La Suisse ne rejoindra pas de sitôt les pays ayant légalisé l’adoption par des couples homosexuels. Le Tribunal fédéral a fermé la porte, jeudi, à la reconnaissance par la voie judiciaire de l’homoparentalité que le législateur a lui-même refusée il y a quelques années.

La loi est très claire et ne souffre pas d’interprétation divergente, ont estimé les juges. La volonté politique exprimée sans équivoque et les gages donnés à la minorité en excluant l’adoption comme la procréation assistée pour les partenaires enregistrés doivent être respectés.

Sans doute l’argumentation des juges donne-t-elle l’espoir aux deux femmes que la décision pourrait être différente quand leur partenariat aura duré cinq ans – il a été enregistré il y a quatre ans seulement. Cinq ans, c’est le délai au terme duquel, au sein d’un couple marié, l’un des conjoints peut adopter l’enfant de l’autre. Et pour le Tribunal fédéral, c’est à partir de là seulement qu’on pourrait commencer à se demander si la loi suisse discrimine les couples homosexuels en les privant d’une possibilité réservée aux couples mariés.

Mais les chances pour ces deux femmes d’obtenir une décision favorable en Suisse restent ténues, et tout porte à croire que c’est à Strasbourg qu’elles devront poursuivre leur combat. Car l’objection principale sur laquelle se fondent les juges fédéraux est ailleurs. Et elle est justifiée. Elle a trait à la sphère respective du politique et du judiciaire, et à la retenue que les juges doivent observer face à un choix politique clairement exprimé dans la loi de 2004.

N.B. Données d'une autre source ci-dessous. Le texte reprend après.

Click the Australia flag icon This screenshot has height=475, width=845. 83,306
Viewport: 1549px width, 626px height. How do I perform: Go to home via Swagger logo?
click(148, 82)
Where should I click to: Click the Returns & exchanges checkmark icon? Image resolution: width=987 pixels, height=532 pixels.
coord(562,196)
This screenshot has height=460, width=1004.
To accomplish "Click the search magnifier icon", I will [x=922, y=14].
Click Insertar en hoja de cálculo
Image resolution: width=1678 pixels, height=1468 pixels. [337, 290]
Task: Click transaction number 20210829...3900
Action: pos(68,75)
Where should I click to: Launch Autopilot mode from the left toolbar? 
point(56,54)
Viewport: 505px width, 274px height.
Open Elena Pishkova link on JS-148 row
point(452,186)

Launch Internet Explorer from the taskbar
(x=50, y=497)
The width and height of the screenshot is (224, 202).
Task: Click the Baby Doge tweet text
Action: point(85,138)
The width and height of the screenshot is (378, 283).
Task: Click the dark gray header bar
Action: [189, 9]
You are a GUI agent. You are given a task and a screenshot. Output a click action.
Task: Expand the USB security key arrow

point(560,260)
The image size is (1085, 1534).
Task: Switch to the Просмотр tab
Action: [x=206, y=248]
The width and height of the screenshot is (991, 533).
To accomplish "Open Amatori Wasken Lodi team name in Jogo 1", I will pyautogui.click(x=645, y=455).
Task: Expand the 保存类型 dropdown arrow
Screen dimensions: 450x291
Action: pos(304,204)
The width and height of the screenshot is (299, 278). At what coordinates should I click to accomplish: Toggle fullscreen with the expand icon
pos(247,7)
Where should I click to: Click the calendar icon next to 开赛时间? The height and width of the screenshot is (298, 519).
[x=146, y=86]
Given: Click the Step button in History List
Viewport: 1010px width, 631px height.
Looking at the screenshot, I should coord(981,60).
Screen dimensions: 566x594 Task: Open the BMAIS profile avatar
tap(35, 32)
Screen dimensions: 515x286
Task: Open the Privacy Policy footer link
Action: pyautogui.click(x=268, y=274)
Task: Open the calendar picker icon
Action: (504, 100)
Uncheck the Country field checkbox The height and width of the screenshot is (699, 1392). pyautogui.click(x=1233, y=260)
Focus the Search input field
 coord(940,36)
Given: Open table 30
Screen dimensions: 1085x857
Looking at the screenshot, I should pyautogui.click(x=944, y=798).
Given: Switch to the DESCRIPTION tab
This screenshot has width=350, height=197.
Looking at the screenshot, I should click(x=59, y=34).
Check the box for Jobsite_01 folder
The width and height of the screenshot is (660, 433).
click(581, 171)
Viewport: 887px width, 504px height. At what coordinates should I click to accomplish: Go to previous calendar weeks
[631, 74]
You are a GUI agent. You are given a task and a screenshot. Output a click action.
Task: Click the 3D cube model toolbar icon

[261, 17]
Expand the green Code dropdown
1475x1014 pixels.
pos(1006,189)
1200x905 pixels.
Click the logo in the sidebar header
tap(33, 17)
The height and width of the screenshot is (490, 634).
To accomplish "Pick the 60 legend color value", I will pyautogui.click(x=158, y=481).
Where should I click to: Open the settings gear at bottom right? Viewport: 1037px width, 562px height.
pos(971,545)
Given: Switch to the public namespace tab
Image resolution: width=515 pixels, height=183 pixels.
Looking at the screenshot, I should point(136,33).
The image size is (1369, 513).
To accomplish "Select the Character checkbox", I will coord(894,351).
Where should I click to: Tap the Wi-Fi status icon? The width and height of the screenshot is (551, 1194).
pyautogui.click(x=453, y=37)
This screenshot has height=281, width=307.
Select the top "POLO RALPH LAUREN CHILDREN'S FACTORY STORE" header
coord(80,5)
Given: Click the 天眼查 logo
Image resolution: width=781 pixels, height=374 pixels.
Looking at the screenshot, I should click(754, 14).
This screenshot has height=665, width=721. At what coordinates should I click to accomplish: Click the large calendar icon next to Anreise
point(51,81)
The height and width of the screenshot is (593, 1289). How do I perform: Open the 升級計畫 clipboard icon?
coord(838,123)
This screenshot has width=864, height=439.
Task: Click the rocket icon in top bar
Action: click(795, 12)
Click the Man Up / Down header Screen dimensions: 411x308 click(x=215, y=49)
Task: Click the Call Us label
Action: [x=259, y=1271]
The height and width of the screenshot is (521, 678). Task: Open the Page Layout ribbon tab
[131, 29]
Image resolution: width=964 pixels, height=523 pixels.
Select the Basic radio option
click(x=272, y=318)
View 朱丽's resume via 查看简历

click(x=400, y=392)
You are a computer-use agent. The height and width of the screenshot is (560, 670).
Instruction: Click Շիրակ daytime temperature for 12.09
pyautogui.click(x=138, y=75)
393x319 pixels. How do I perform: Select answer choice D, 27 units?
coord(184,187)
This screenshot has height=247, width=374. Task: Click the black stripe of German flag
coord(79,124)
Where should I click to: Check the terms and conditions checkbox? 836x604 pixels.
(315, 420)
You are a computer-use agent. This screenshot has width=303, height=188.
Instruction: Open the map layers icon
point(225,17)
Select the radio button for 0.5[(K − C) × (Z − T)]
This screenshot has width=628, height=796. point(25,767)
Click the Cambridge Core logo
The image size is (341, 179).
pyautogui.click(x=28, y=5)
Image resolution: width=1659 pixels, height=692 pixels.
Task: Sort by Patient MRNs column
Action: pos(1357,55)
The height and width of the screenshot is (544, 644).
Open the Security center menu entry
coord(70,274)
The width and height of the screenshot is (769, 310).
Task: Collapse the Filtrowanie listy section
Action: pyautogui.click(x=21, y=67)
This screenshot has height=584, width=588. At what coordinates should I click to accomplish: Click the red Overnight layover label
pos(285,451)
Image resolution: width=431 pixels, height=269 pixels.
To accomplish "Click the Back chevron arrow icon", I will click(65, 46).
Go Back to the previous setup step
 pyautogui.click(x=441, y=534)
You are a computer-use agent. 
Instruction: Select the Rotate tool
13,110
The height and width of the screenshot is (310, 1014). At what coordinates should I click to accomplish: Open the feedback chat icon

Faire fi de ce choix politique reviendrait, pour le pouvoir judiciaire suprême, à éluder un grand débat de société, à en priver les citoyens, à le trancher à leur place. Cette tendance est trop répandue aujourd’hui pour ne pas savoir gré aux juges fédéraux de n’y avoir pas cédé.

Le législateur ne pourra ignorer les évolutions qui ont amené de nombreux pays d’Europe – mais pas tous – à donner un statut légal à l’homoparentalité. Il ne pourra pas ignorer non plus les situations de fait toujours moins rares dans lesquelles des couples de même sexe élèvent des enfants. Mais c’est à lui qu’il incombe d’arbitrer. Pas aux juges.